Search code examples
databasemigrationdatabase-schema

Separating schema and data migrations


We currently have mixed data and schema migrations, that are being run by app's ORM right before the app startup. Data migrations in our case is a type of migration when we manipulate the data, for example moving data around different columns, fixing data format issues, fixing some wrong data or in some rare cases moving data between different services databases. They are normally simple ( a few create/update statements), but there are cases when we leverage programming language with some logic to calculate a final state. What I'm looking for is to make database schema declarative and apply schema migrations whenever someone changes db schema file in the repository. This could be achieved by using some tools like atlasgo.io, where you have a schema file defined and generate versioned schema migrations by calculating a diff between state file and actual database.

So if I apply this approach, our schema and data migrations become separate. I planned to run schema migrations first using schema migration tools and only then data migrations using the same ORM approach. But it looks that it will bring us some troubles. Imagine if we don't deliver code on some environment for some time and there are a few data and schema migrations ready to run. Because I run schema migrations first - there are high chances that data migrations may fail because they could expect some schema that may have already been changed. So the order of schema and data migrations is very important.

Do you have any advice how do you run such things on your projects?


Solution

  • I wanted to sum up and post the answer that worked for me based on the answers and the data that I was able to find in the internet.

    First of all - yes, there is no possibility and even need to separate data and schema migrations. But there is a still possibility to benefit having a declarative database schema in your code which you could use to automatically generate schema migrations (alter table or create table statements).

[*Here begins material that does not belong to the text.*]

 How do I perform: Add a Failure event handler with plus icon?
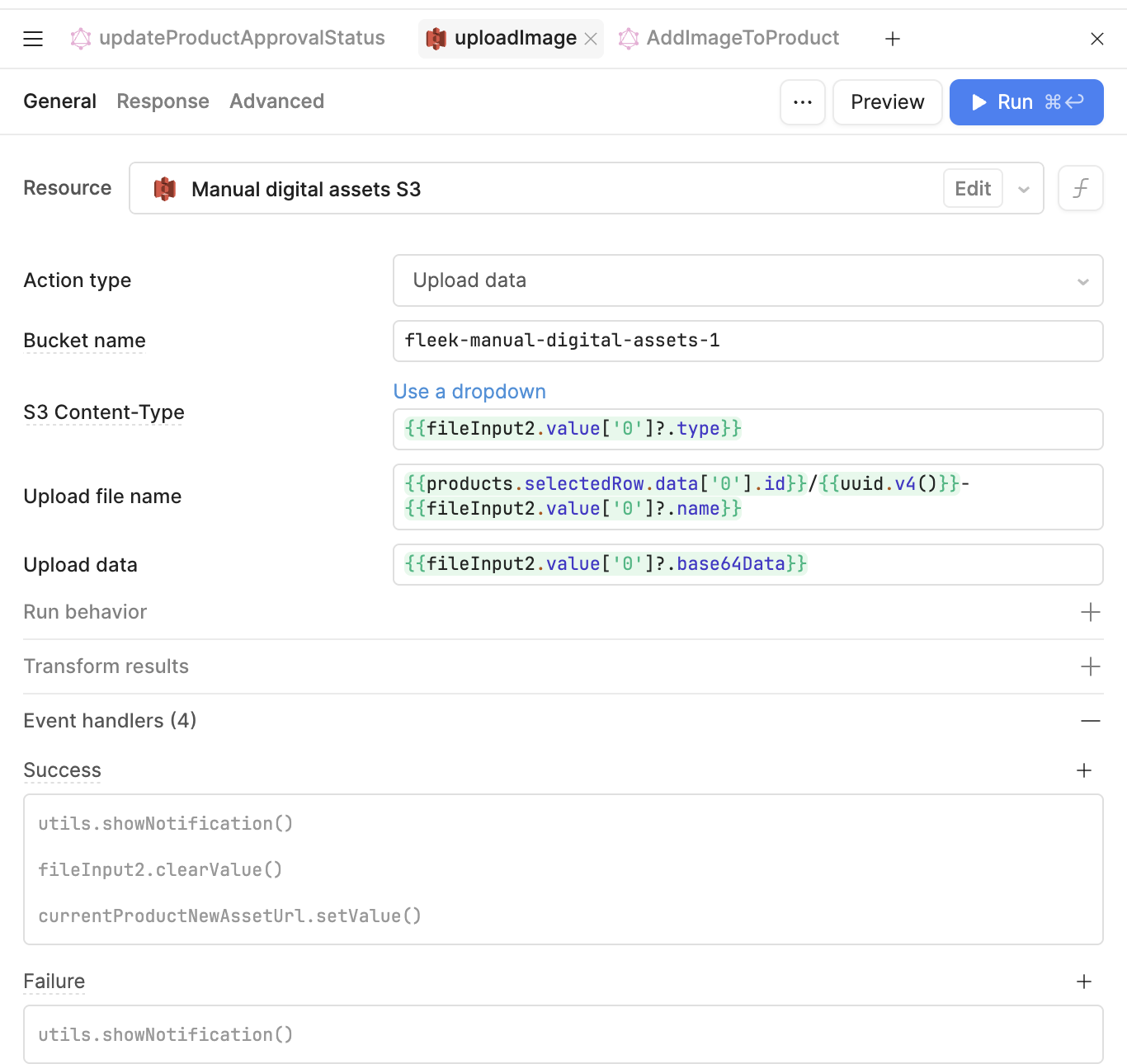(1083, 982)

    Specifically for me, I decided to keep using the ORM approach as a runner of all kind of migrations (because of the order issue mentioned above, therefore I choose one tool to run them all) and having a schema file in my application code which is being used by a separate tool (atlas as mentioned before) to calculate the diff between current schema and target schema and produce ALTER table statements as a migration whenever developer wants to make an update the schema. And as a last step, I have taught my ORM migration tool to run both types of migrations: produced bare sql schema migrations and data migrations that we already had. Hope this answer will help someone else.